Pixel coordinate grounding data:
= = = = = = =

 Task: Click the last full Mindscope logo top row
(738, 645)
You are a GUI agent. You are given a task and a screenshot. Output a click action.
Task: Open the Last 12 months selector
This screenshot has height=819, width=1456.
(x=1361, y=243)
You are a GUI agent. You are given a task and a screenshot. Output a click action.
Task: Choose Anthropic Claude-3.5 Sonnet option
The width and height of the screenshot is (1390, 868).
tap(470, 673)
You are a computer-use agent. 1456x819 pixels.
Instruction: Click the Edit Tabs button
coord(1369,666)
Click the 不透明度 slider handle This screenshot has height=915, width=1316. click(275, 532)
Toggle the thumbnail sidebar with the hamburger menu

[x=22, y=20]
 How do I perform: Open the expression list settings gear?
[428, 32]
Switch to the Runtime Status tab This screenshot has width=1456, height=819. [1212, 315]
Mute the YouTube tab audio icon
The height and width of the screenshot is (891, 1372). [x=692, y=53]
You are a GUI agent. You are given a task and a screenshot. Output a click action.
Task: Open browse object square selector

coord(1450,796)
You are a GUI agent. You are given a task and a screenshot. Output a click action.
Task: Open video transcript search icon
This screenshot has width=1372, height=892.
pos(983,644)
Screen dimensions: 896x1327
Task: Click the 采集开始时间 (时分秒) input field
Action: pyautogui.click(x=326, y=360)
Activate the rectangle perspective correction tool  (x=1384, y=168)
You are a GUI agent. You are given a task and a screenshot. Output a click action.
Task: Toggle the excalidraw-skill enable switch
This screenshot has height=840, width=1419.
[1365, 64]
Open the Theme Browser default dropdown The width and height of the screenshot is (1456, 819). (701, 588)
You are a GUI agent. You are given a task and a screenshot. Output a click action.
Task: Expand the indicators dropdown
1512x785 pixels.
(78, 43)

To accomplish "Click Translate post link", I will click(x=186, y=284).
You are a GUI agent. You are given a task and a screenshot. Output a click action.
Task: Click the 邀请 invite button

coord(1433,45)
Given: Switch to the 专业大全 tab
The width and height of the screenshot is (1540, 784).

= = = = = = =

The lines above that hold "dropdown" are the result; show every one of them.

ANSWER BELOW:
Open the Theme Browser default dropdown The width and height of the screenshot is (1456, 819). (701, 588)
Task: Expand the indicators dropdown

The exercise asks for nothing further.